That night, Lorelai stayed late at work and Rory took a long bath in the upstairs tub, reading poetry by Sara Teasdale that she didn't understand, and drinking the ginger tea she didn't like.
Some whispered memory of the conversation with Lane came to her as she set the book aside. Her mother's razor sat on the edge of the tub, harmless and pink. Rory wondered what it would be like. How she would look like with shaved legs, if she'd look older, if she'd look like one of those girls.
She lathered soap on her legs, left one first, and carefully drew the pink razor up from ankle to knee. The solid line in the soap wasn't straight, and suddenly Rory didn't want to be doing this, to be growing up. If there was one thing she'd learned from Lorelai, that was growing up wasn't always worth it.
Her hand shook as she tried again. Her soaped fingers slipped on the razor handle and she dropped it into the tub, not understanding at first the line of red welling up on her leg.
Every story she had ever read, of suicides and murders and ladies with sliced wrists in warm bathtubs came back to her, as she watched her blood drip into the tub, staining the water red.

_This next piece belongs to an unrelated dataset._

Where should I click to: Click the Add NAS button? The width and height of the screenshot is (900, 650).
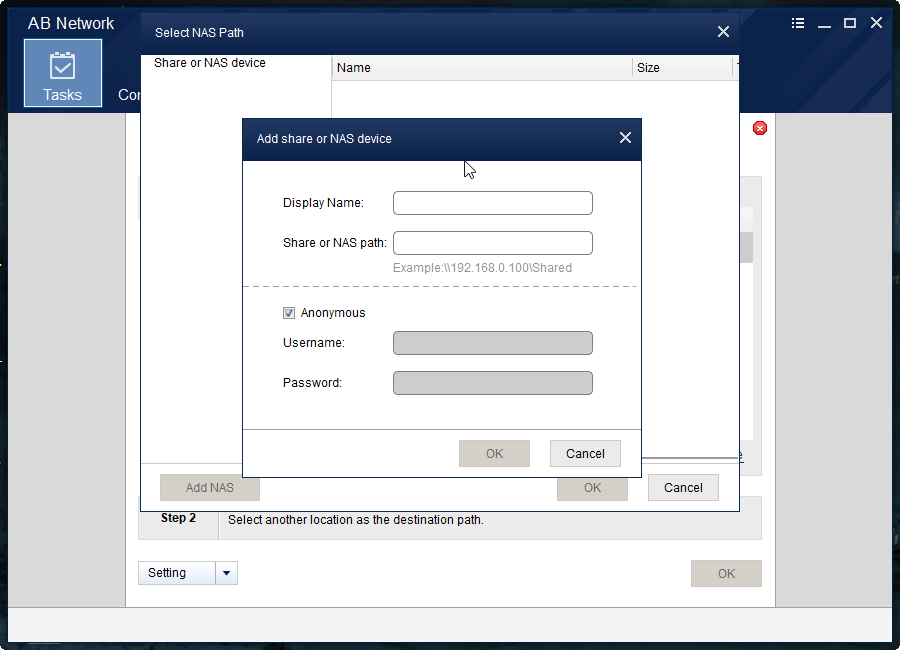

She wondered when Lorelai started shaving her legs, if Lorelai ever slipped with the razor and thought she was going to bleed to death in the luke-warm soapy water of the porcelain tub.
Rory was in bed when Lorelai came home from work, bandage on her leg and face buried in her pillow and hands smelling like bathroom cleaner from scrubbing the bathtub for an hour.
She wore jeans to school for two weeks straight to cover the sharp red line of shame on her skin, in the hot humid air of a Connecticut June.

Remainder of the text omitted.